The boon to all you network administrators out there. We luv 'em.

Basically, a UPS is just a large computer battery. These large-scale power devices are run off mains power in to the battery, and then have standard computer power outlets to connect devices in to. The idea is, you run your computers, routers, switches etc off the UPS battery constantly, while it gets its recharging supply from the mains.

The ratings of these batteries are quite large and varied - from small-scale 200VA to the mother of all power supplies, 7500VA. A 200VA UPS will run a small computer for an hour to a couple of hours, based on demand, if power was totally removed from the UPS. The big'uns can run a rack of computer networking equipment for a good 5 hours in total darkness. It always pays to have a torch available for emergency network works.

Lately, the modern UPS has also had remote shutdown facilities included in them. This is usually in the form of a serial cable (or networking variants) and some software installed on the device that you are powering. If there is a blackout, and the batteries are running low, the UPS instructs the equipment to shut down safely. A handy little feature.

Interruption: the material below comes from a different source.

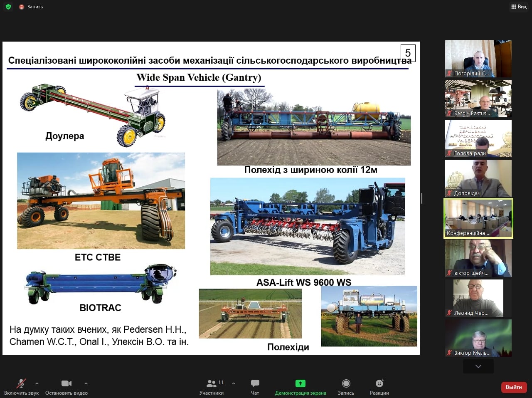Expand video options arrow beside camera
Screen dimensions: 532x398
click(86, 383)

Unfortunately, no UPS is smart or mechanically gifted to turn the computers back on when power is restored. *Sigh*

VAs (volt-amperes) are one way to measure the capacity of an uninterruptable power supply (UPS). The VA is the number of volts the UPS can support multiplied by the number of amperes it can support. Yep, you got it - VAs are watts. After my great search for the definition, they turn out to be watts.

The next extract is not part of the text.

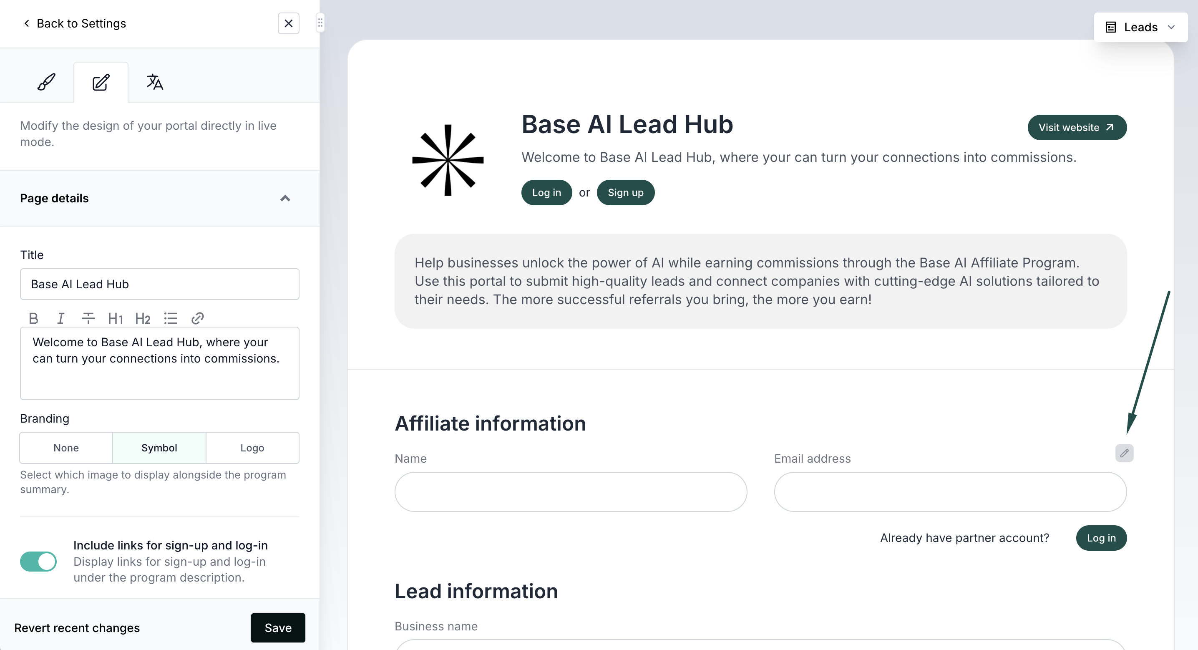
Task: Click the Save button
Action: tap(278, 628)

When you are choosing a UPS, you need to consider the VA rating and the run-time (and whether it's at half load or full load). For example, if one UPS can run for 45 minutes at 300VA, and another one can run for 5 minutes at 600VA, then the first one is better, even though it has a lower rating. But, if you will be running more than 300 W off it, it's probably better to get one with more VAs.

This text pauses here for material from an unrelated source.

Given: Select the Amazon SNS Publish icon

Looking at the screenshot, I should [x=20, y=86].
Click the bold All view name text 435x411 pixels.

When choosing a UPS, you need to know how much power your computer uses. An easy way to find this with no additional equipment is to find either the wattage or the voltage and amperes used by each component and convert them to VAs (1 watt = 1 V A, and 1 V * 1 A = 1 V A). Of course, you can take shortcuts - if you don't want to do this for everything inside a computer, you can just use the power supply rating to know the maximum it will be using (although you may upgrade your power supply in the future).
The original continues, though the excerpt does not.